• Description of the task:
Search the material for "UNTUK" and show all lines that contain it.
[Start of section]
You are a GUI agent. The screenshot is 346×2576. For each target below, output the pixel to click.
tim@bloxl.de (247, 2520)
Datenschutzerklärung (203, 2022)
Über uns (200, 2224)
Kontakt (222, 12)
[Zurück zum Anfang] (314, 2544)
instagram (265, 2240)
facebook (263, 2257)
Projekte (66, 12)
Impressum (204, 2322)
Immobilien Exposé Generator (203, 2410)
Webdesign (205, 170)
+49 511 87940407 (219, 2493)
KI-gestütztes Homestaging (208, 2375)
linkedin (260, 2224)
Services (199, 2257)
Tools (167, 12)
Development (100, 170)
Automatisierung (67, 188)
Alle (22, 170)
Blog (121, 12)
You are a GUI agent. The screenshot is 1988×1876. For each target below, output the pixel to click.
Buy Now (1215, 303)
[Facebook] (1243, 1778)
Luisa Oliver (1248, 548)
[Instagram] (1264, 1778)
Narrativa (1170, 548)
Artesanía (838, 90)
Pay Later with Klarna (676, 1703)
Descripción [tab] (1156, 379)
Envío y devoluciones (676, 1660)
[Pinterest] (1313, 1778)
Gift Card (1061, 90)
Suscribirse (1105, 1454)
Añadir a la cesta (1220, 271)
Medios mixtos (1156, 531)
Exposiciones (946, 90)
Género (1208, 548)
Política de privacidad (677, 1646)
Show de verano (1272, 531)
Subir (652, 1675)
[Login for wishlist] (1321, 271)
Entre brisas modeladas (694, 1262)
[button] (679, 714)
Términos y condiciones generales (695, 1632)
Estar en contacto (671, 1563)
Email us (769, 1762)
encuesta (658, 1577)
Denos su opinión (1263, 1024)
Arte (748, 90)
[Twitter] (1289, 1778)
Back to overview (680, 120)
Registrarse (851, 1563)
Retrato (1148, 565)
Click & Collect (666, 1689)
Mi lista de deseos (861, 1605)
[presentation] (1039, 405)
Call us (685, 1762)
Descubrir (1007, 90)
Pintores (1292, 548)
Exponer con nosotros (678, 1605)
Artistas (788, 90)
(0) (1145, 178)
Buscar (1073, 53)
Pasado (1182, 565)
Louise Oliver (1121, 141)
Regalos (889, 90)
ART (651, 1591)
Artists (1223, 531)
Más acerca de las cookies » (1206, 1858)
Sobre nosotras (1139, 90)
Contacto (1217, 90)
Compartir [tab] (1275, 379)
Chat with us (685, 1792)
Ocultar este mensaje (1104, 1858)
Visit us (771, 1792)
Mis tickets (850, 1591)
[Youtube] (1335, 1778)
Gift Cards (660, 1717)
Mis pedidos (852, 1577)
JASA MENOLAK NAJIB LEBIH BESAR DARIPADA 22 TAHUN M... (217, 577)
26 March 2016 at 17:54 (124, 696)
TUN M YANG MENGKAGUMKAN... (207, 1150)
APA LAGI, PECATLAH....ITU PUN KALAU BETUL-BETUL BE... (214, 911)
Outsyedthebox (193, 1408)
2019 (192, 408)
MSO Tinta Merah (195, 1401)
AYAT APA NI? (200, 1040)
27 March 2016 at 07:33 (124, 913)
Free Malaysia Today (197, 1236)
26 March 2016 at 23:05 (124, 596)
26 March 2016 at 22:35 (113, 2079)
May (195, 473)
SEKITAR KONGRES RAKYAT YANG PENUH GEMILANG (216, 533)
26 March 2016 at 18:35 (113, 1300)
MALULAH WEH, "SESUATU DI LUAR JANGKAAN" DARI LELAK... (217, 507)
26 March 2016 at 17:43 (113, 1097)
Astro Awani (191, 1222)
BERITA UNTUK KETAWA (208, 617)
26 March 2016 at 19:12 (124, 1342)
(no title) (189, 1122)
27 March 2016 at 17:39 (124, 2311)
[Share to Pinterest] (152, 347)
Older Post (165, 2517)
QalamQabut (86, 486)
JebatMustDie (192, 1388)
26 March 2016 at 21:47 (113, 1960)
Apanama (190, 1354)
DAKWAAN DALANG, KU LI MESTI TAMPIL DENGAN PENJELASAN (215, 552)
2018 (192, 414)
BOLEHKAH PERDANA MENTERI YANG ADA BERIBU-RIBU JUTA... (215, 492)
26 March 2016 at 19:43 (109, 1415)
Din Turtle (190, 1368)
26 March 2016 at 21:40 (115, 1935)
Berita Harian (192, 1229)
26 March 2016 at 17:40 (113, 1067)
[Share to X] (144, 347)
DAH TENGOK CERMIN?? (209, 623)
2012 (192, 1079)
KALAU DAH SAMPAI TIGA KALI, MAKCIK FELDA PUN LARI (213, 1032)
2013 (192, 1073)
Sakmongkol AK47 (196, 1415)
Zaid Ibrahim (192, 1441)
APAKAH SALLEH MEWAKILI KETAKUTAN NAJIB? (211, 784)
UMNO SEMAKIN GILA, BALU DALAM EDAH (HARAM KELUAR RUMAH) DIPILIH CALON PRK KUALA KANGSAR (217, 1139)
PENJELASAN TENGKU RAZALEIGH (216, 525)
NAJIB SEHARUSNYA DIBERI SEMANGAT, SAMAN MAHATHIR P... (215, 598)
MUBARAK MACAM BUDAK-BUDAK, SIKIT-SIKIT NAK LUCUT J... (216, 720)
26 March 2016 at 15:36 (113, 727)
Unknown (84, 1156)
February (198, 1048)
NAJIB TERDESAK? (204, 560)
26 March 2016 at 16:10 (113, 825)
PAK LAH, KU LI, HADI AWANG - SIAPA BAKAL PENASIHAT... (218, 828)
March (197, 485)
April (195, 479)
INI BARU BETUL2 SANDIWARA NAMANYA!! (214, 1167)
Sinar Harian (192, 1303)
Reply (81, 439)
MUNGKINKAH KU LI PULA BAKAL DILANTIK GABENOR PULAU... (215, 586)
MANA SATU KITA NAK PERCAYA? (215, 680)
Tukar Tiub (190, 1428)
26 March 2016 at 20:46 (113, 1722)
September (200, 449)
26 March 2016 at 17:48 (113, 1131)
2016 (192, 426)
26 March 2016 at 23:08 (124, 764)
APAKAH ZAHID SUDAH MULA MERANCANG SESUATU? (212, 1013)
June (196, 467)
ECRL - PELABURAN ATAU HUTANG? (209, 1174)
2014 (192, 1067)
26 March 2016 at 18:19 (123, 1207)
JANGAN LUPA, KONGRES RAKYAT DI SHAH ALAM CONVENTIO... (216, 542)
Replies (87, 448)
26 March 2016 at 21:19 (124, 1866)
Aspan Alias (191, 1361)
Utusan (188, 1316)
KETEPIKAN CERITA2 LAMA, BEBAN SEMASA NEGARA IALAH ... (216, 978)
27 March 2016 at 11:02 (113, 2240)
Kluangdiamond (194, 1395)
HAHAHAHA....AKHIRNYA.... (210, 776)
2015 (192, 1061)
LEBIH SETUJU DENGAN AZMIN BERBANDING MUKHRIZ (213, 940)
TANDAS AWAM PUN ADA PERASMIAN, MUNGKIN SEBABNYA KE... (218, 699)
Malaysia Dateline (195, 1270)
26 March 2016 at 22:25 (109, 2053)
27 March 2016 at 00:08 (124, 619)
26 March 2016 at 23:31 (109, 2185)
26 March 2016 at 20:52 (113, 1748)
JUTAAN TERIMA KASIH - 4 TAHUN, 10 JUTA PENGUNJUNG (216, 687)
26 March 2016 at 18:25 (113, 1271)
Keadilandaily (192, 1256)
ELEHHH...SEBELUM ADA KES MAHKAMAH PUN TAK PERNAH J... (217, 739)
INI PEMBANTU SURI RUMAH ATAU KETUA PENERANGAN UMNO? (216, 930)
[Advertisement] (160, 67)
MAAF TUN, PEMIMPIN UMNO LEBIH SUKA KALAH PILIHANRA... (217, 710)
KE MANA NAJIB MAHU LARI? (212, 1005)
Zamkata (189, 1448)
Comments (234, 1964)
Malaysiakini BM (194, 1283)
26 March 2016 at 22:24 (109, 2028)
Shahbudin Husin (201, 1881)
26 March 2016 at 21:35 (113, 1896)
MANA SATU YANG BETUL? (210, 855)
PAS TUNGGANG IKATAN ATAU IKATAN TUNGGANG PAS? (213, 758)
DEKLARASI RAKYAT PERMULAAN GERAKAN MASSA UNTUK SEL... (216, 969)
[End of section]
• Written reply:
BERITA UNTUK KETAWA (208, 617)
DEKLARASI RAKYAT PERMULAAN GERAKAN MASSA UNTUK SEL... (216, 969)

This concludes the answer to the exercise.